Der Hofstaat, inklusive meiner Wenigkeit, wurden noch vor dem Hollerbeerenschnaps, der gerade ausgeschenkt werden sollte, von Frylinde mit einer strengen Geste hinauskomplimentiert. Die schwere, doppelflüglige Tür zum Grafensaal wurde mit lautem Knall von Hagens Waffenmeister zugeschlagen, nachdem dieser als Letzter den prachtvollsten Raum der Burg verlassen hatte. Durch die Tür aus schwerem Steineichenholz vernahmen wir, wie Baron Hagen mit seiner Gattin und seiner Mutter lautstark stritt.

Später hörte ich zudem von einer Pferdemagd, dass Baron Hagen auch den Traviabund mit seiner Gattin auflösen möchte. Offenbar betrachtet er auch diesen als weltliche Verpflichtung, welcher er entsagen möchte, um sich ganz in den Dienst der Sturmherrin zu stellen. Oder aber, so munkelt man, verbindet Hagen mehr mit seinem langjährigen Waffenmeister und besten Freund?

Bereits im Morgengrauen des nächsten Tages reisten Hagen und Korbrandt mit unbekanntem Ziel ab. Einige Tage später kam es zu einem Treffen der von den Ereignissen sichtlich mitgenommenen Ansoalda mit ihrer Tochter Bernhelmine und deren Knappenvater Geron von Bärenstieg.

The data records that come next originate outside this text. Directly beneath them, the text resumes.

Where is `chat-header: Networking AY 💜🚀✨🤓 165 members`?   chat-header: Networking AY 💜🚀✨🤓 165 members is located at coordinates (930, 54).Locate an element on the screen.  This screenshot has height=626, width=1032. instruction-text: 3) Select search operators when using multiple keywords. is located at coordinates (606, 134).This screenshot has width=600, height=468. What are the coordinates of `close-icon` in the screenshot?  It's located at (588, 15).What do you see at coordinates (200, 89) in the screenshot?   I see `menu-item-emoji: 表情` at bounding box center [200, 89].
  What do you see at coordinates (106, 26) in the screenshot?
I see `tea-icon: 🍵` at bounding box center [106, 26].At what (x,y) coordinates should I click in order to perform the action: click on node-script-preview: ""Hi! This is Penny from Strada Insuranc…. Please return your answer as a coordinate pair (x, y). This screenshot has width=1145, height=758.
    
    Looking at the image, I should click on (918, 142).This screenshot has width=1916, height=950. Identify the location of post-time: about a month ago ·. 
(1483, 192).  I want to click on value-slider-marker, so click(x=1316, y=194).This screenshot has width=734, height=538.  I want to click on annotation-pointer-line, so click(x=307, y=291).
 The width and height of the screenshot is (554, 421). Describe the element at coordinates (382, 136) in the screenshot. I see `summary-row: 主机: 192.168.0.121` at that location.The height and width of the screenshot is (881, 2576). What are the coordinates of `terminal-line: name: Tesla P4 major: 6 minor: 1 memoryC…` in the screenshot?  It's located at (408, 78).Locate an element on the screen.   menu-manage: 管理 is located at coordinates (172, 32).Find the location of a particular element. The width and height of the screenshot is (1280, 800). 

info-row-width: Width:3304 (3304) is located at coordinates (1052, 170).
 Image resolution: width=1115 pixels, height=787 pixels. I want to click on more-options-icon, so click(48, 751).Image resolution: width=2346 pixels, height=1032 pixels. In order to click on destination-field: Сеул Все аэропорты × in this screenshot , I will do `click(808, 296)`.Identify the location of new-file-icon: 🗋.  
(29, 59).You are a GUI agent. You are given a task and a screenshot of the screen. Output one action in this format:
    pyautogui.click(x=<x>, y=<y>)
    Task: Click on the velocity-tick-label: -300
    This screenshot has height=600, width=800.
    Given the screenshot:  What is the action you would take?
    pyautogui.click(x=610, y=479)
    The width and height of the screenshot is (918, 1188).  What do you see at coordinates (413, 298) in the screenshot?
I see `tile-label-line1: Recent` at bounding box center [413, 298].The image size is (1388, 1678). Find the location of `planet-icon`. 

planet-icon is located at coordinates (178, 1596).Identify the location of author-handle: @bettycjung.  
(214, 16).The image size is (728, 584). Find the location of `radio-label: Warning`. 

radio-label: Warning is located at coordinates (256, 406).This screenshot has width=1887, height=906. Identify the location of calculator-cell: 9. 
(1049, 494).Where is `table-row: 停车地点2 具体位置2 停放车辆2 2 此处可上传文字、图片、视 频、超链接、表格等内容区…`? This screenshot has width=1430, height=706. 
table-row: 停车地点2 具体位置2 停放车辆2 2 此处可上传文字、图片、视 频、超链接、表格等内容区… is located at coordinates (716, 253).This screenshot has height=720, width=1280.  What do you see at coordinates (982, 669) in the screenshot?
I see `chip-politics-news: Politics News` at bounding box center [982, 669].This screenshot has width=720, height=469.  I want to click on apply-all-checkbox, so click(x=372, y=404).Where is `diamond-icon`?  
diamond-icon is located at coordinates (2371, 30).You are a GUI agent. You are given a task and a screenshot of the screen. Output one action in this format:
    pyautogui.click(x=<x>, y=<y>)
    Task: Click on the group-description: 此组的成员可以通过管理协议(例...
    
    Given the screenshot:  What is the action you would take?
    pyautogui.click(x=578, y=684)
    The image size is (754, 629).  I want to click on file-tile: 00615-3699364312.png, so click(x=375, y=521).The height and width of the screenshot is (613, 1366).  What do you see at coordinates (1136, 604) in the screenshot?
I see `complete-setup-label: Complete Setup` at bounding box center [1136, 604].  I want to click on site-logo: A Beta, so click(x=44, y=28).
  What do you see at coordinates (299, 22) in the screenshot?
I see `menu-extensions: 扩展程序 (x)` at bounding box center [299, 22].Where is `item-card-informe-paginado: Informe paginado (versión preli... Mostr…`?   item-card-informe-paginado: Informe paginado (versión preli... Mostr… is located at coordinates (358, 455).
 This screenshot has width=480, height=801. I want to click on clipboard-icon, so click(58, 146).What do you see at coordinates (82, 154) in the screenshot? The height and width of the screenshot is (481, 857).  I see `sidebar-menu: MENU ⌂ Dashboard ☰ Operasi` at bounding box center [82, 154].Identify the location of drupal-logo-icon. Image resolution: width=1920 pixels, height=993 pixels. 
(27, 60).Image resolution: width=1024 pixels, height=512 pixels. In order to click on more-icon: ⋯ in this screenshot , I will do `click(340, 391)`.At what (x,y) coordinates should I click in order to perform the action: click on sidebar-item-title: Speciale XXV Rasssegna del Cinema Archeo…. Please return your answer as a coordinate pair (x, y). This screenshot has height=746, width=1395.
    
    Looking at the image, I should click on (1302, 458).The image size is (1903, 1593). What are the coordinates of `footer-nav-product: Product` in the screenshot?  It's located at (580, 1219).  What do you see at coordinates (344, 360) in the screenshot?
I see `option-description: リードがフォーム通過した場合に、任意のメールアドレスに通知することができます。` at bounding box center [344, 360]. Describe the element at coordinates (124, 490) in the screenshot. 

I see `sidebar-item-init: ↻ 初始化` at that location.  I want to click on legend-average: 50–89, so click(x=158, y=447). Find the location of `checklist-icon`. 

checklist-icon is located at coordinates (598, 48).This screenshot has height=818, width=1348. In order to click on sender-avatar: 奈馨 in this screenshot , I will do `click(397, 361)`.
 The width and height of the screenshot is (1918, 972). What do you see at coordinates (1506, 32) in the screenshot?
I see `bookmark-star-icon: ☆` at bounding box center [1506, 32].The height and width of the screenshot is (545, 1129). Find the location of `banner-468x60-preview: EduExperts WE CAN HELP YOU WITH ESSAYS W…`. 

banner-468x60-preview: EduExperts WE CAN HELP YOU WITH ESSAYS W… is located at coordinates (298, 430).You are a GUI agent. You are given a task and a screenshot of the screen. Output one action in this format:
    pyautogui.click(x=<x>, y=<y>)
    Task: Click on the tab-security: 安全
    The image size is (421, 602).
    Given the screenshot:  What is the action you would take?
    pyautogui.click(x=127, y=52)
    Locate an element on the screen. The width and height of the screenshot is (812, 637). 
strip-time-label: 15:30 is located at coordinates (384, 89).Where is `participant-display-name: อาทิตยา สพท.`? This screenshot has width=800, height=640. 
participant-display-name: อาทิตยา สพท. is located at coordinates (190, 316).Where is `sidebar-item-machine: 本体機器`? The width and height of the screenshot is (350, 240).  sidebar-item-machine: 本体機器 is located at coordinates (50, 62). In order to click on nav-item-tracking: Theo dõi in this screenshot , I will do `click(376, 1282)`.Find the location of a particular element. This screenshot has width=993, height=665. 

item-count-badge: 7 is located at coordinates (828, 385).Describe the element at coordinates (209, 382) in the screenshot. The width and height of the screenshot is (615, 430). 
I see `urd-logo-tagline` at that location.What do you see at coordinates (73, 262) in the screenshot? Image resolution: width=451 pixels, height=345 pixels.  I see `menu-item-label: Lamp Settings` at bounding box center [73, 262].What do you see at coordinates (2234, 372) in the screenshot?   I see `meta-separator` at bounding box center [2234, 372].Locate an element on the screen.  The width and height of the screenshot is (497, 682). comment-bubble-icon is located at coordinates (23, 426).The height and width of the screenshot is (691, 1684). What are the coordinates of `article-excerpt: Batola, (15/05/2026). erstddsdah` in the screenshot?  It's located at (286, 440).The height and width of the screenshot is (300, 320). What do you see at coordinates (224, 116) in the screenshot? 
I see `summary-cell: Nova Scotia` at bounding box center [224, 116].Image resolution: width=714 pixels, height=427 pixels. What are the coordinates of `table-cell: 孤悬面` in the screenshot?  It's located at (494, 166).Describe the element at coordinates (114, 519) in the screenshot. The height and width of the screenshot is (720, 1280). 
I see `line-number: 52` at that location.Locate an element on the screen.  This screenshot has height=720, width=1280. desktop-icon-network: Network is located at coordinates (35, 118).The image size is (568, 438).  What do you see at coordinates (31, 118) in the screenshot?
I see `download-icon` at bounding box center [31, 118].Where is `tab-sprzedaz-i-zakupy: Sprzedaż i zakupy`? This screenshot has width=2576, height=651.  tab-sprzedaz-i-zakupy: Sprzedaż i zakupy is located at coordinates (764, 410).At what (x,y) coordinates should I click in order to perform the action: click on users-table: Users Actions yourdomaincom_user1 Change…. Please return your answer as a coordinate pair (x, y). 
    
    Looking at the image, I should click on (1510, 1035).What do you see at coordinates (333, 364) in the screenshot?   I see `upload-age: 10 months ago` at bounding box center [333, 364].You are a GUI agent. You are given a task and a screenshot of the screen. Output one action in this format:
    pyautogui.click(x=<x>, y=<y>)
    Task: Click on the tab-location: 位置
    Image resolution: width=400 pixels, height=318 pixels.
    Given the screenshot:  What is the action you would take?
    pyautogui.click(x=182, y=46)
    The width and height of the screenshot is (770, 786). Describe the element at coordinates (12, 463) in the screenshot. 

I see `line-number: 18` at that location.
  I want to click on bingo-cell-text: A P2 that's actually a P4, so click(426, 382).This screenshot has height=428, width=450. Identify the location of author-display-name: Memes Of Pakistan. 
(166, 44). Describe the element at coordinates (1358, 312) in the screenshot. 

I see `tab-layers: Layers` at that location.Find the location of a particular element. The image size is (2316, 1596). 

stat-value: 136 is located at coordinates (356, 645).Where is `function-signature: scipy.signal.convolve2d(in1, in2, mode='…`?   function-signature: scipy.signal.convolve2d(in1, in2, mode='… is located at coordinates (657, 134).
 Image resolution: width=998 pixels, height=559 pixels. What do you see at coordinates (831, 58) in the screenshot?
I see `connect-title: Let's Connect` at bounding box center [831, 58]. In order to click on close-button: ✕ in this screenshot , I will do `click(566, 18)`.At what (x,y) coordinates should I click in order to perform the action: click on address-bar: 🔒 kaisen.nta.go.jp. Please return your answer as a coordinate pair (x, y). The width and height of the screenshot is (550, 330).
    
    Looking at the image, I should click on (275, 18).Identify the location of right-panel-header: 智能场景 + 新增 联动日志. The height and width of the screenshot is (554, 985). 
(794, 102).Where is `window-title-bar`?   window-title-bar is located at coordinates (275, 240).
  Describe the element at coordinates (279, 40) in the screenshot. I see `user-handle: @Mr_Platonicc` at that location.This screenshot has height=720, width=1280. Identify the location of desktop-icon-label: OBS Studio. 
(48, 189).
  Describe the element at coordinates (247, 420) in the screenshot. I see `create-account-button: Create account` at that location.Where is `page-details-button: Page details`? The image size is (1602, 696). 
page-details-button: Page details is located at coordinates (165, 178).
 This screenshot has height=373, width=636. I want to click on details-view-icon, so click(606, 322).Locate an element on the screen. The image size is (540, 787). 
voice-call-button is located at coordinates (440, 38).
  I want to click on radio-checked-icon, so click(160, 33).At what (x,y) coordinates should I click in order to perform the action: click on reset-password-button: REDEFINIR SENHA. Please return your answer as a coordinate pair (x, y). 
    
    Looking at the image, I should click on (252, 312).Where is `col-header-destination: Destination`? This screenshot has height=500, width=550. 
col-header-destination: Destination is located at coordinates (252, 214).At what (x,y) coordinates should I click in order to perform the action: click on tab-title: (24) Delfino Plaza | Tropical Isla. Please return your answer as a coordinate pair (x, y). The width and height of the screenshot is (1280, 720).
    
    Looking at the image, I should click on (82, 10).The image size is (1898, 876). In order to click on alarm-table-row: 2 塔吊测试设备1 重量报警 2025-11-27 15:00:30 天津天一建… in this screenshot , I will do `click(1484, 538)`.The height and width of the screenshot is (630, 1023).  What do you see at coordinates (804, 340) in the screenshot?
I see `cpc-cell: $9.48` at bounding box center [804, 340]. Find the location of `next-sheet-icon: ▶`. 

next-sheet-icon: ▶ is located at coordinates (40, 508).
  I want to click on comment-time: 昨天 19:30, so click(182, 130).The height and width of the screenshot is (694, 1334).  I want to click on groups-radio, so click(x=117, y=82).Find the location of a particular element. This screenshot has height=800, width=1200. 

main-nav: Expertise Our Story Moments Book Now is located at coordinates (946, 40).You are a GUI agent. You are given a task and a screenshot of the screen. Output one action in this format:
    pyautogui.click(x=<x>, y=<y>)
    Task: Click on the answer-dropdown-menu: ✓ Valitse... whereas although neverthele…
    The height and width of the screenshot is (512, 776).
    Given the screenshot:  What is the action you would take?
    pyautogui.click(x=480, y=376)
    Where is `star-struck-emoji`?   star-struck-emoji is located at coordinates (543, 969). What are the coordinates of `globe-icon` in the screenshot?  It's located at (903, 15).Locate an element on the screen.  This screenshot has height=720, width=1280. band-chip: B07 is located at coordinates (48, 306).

Die drei kamen überein, dass vorerst Ansoalda für ihre Tochter die Amtsgeschäfte im Tobrischen übernehmen sollte, denn Bernhelmine hatte ja ihren Ritterschlag noch nicht erhalten. Nach diesem Treffen machte sich Ansoalda mit ihrer Dienerschaft und einem halben Dutzend meiner Gardisten auf den weiten Weg nach Baruns Pappel. In Dunkelforst übernahm derweil Frau Frylinde bis auf weiteres die Amtsgeschäfte für ihren Enkel Rotgar, so wie sie es ohnehin in den vergangenen Jahren für ihren zumeist fern seines Koscher Lehens weilenden Sohn Hagen getan hatte.